February 16
On February 16, 1914, died the most honored printer in the United States—Theodore Low De Vinne.
With no formal education, De Vinne was the recipient of the degree of Master of Arts from both Yale and Columbia Universities. The citation at the Columbia convocation was read by President Low: “As you are thus the master of the art preservative of all arts, and because you have shown yourself a scholar in everything related to it, I admit you to the degree of Master of Arts of this University.”
From the time of his apprenticeship as a compositor in Newburgh, New York at the age of 14, De Vinne had loved the printer’s craft, and in a period when the industry was completely involved in the problems of mechanization brought about by the industrial revolution, he brought to it the idealism which it so badly needed. He became a master craftsman in the production of printing, their philosophical standards. His fellow printers were impressed by his great success as a master printer and by his technological accomplishments, even though many of these men could not quite understand his continuing motivation to interest them in the more aesthetic values of printing.
De Vinne’s first books were on the subject of costs in the printing plant. His system of pricing profitably was adopted by many other plants. His technical innovations included the introduction of hard packing and more rigid impression of his cylinder presses. He began experiments with ink and paper which resulted in the formulation of inks for high speed printing and in the first coated paper to be used for magazine printing. He was one of the first printers to print with half-tone engravings. The Century magazine, for which he was the printer, was considered to be the best printed periodical in the world.
As a founder of the United Typothetae of America, now the Printing Industries of America, he was active in promoting better relationships among the owners of plants and in bringing about the cooperation of printers with their suppliers—such as equipment manufacturers, paper mills, engravers, etc. For this act alone De Vinne should be honored, but in addition his contributions as a scholar are of the first rank.

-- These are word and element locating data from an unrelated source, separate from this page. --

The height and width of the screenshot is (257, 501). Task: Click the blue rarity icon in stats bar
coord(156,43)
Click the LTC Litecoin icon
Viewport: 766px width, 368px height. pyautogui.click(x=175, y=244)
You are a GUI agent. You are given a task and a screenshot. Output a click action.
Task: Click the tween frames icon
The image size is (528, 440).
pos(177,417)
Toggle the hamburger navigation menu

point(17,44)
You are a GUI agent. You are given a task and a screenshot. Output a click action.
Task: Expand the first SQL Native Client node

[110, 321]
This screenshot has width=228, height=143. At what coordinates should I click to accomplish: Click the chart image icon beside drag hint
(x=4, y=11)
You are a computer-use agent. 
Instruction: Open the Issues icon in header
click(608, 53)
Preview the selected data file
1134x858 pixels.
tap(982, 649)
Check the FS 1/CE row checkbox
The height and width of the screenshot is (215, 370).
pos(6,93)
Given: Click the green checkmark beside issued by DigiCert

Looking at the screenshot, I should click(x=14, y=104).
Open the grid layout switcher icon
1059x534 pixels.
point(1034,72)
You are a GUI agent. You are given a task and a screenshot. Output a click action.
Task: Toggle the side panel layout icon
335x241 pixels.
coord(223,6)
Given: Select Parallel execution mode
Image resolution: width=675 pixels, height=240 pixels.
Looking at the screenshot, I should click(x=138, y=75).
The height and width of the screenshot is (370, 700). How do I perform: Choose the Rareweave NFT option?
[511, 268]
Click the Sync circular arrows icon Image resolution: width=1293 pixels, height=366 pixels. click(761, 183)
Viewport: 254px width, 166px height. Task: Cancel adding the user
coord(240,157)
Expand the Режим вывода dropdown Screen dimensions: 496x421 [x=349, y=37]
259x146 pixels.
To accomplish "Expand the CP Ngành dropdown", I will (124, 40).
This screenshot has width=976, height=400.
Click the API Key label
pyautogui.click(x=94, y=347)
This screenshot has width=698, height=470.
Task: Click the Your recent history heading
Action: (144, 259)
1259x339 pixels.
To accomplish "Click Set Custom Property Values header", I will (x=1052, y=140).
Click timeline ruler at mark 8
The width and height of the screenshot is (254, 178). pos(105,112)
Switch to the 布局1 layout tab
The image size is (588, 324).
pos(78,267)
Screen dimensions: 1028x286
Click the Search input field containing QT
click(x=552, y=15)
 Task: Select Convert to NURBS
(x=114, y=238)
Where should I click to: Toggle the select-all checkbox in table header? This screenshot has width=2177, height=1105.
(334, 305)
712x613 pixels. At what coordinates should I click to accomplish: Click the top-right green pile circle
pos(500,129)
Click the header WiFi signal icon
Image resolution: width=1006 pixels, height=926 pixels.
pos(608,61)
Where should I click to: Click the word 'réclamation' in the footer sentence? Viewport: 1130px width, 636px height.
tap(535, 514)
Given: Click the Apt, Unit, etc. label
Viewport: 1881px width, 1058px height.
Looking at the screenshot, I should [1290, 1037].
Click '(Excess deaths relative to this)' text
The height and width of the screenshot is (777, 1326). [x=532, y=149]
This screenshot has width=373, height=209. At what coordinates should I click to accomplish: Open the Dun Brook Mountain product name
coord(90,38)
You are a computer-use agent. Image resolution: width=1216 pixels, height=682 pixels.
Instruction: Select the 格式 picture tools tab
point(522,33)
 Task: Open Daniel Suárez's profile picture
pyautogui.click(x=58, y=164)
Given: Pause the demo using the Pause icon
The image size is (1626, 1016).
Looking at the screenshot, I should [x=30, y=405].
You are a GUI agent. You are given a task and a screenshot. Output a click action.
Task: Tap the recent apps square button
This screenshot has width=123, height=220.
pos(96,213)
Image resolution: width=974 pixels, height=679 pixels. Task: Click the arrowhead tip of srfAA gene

At this time the only literature of printing generally available was the printer’s manual, essentially practical in nature. De Vinne became a student of typography through reading, finding it necessary to study several languages in order to understand source material, which was then almost exclusively of European origin. His great work, The Invention of Printing, published in 1876, was followed by a four volume manual, The Practice of Typography, 1901-04; Title Pages as Seen by a Printer, 1901; and finally Notable Printers of Italy in the Fifteenth Century, 1910. The last two volumes were printed by De Vinne for the Grolier Club. of which he was a founding member. They represent De Vinne at his best both as a printer and as an exponent of the history of his craft.